Noise from Under Pertemukan Musik, Fashion, dan Pop Culture lewat Visualizer 'Aliquem Alium Internum'
Album perdananya itu juga sudah rilis di platform streaming digital.
Setelah ngadain virtual show pada 22 Oktober lalu, musisi asal Jakarta, Noise from Under, ngolah rekaman performance tersebut menjadi sebuah visualizer berdurasi hampir 35 menit, sekaligus penanda rilisnya album perdana, Aliquem Alium Internum, secara resmi di berbagai platform streaming digital.
Visualizer yang diproduseri oleh Kezia Alaia dan Abim sendiri, serta disutradarai oleh Raven Navaro tersebut ngasih lihat hal apa aja yang jadi pengaruh utama Noise From Under di albumnya. Mulai dari fashion, musik, hingga referensi dari pop culture, semuanya ditampilin di visualizer teatrikal bernuansa rave dan industrial.

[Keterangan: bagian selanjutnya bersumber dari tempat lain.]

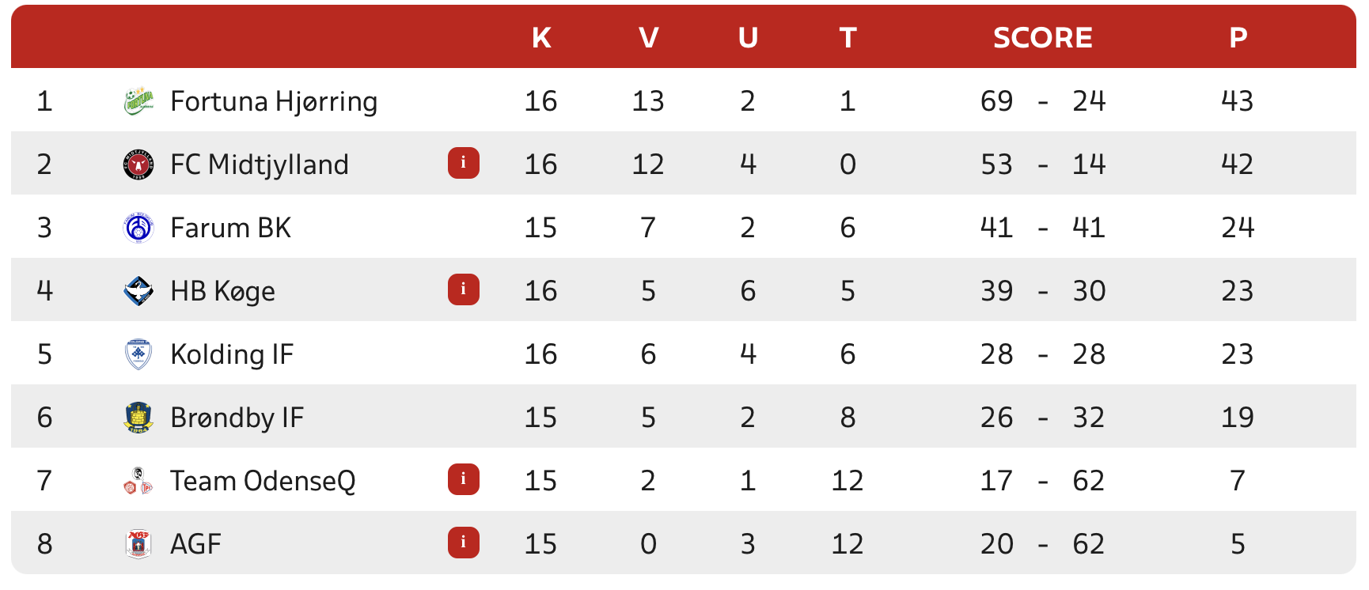The height and width of the screenshot is (590, 1369).
Task: Click the Farum BK club logo
Action: [138, 228]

Narasi dan pesan soal embracing the dark side pada tiap lagu dalam album ini, direpresentasiin lewat variasi penggunaaan warna-warni lighting rancangan Abim bersama art director Farras Safira dan lighting designer Novara. Mereka memakai paduan warna cahaya striking dari green glow, acid green, hingga lime green, serta ungu, ngambil referensi dari palet-palet warna yang berhubungan dengan karakter villains di film-film klasik Disney.
Pada performance untuk track ke-5 yang dibawain bareng LOTUS FROM JAKARTA, Noise from Under ngambil referensi dari pertarungan kerangkeng gulat profesional WWE, Hell In A Cell, di mana dia berada di dalam area kurungan untuk ngerepresentasiin rasa terjebak dari pergulatan mental dan emosional.

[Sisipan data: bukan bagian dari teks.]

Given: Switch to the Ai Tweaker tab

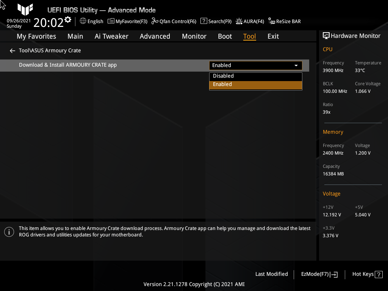Looking at the screenshot, I should click(111, 36).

Pengaruh seni dan fashion juga jadi salah satu karakteristik yang memperkuat narasi visualizer album ini, seperti yang dilakuin pada track nomor 1 di album “Fashion Weak” yang jadi gambaran sisi gelap/shadow based on kerangka psikoanalisis Carl Jung, atraksi serupa balerina di single “Limbo”, dan lagu ketiga “Paguyuban Swag”, yang nonjolin permainan angle, cahaya, dan bayangan yang bikin scene pada lagu tersebut keliatan seakan-seakan ditampilin di atas runway.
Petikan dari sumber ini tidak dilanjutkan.